SQL grouping mulitple values in to one SELECT field

SQL is one of those things I always need to understand more than I do. Sometimes odd little problems can seem impossible with my limited understanding of the language.

One such hit this me this morning. We wanted a report from our Institutional Repository (a online archive of the University’s research publications). The report was to include title, journal title, type (journal article, book, etc), author(s) and departments for each item in the report.

Anyone with a basic understanding of relational databases will be able to picture the main table of publications, with another table for publication authors – one record for each author of each publication, with the publication’s id number to link them to the item in question. The same set up for the departments associated with a particular item.

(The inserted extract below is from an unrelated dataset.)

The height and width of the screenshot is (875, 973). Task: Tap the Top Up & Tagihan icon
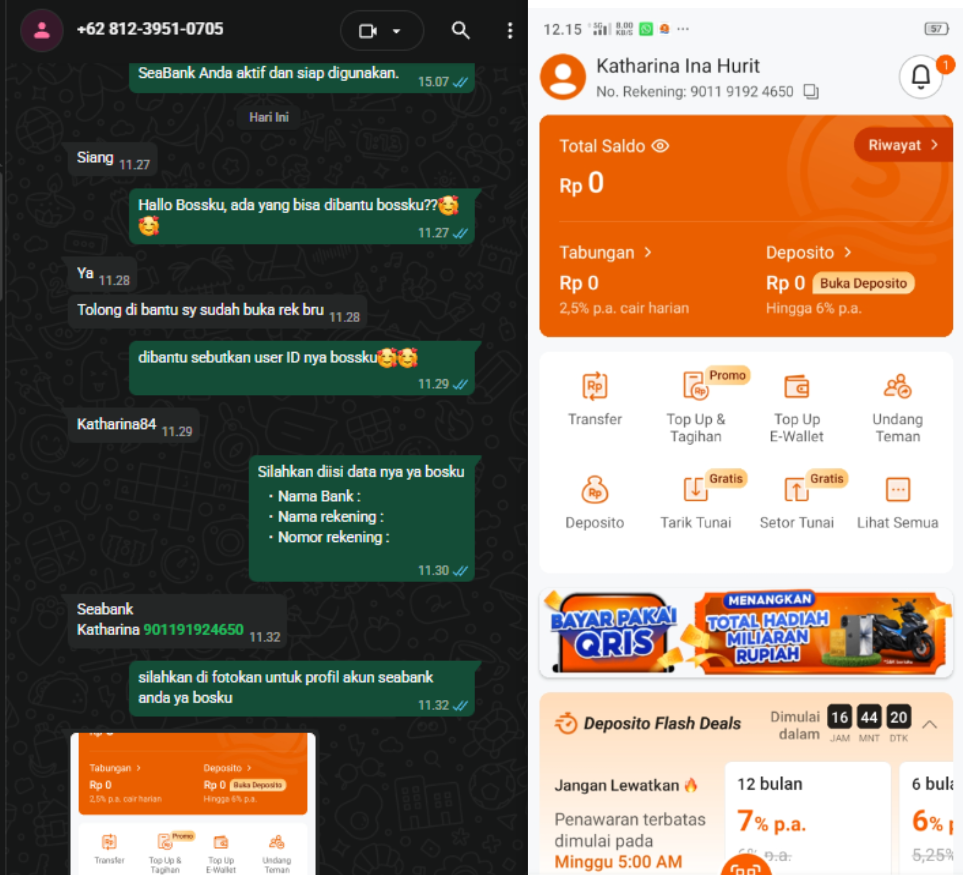pos(695,387)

With basic SQL, it would be easy to return a list which included multiple entries for items with multi authors, i.e. an item with three authors would be repeated three times in the list, each showing a different author. An item with three authors and two departments would be repeated six times to cover all combinations of authors and departments. Not very desirable. We could also provide a list which only shows each item once (as required) but only show one author and department (ie by using GROUP BY and perhaps a function to select the first author). Again would be less than ideal.

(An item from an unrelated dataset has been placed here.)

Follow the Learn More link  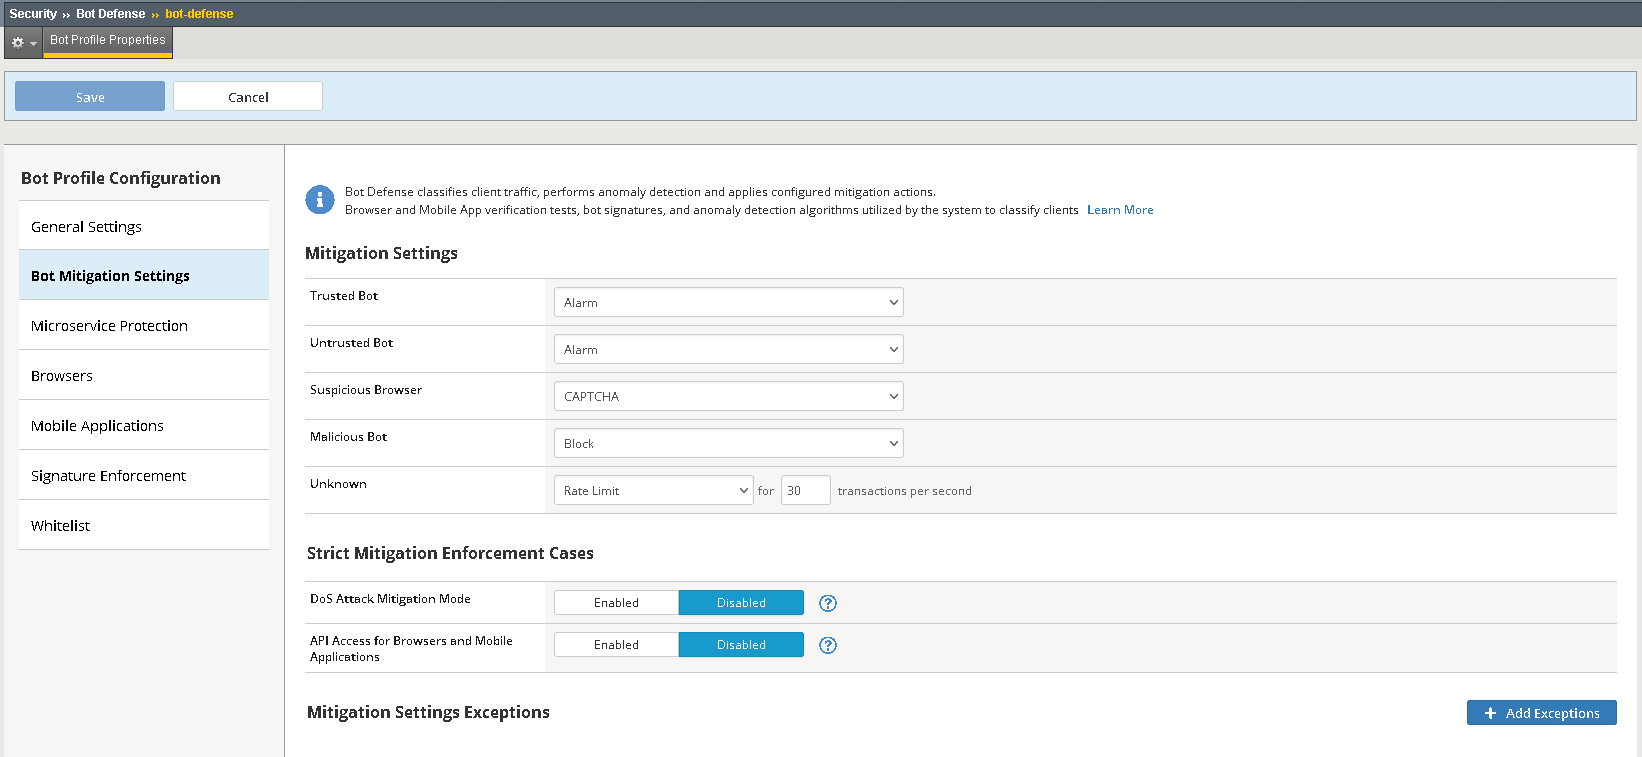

A bit of googling showed creating an agregate function in postgress (we are using mysql), and this solution which seems to use a tempory table.

The solution in the end was much more simpler, and involves using a function called group_concat.

The final SQL looked like this:

SELECT a.eprintid, a.type, a.title, a.publication,
GROUP_CONCAT(c.creators_given, " ", c.creators_family) as Authors,
GROUP_CONCAT(d.depts) as Departments
FROM `archive` a, `archive_creators` c, `archive_depts` d
WHERE a.eprintid = c.eprintid
AND a.eprintid = d.eprintid
GROUP BY c.eprintid, d.eprintid

The two group_concats will produce a list of authors (and a list of departments) both comma separated. The author’s is a little more complex as the name is within two separate fields, though this isn’t a problem, we just need to specify both with a space in between to make them readable.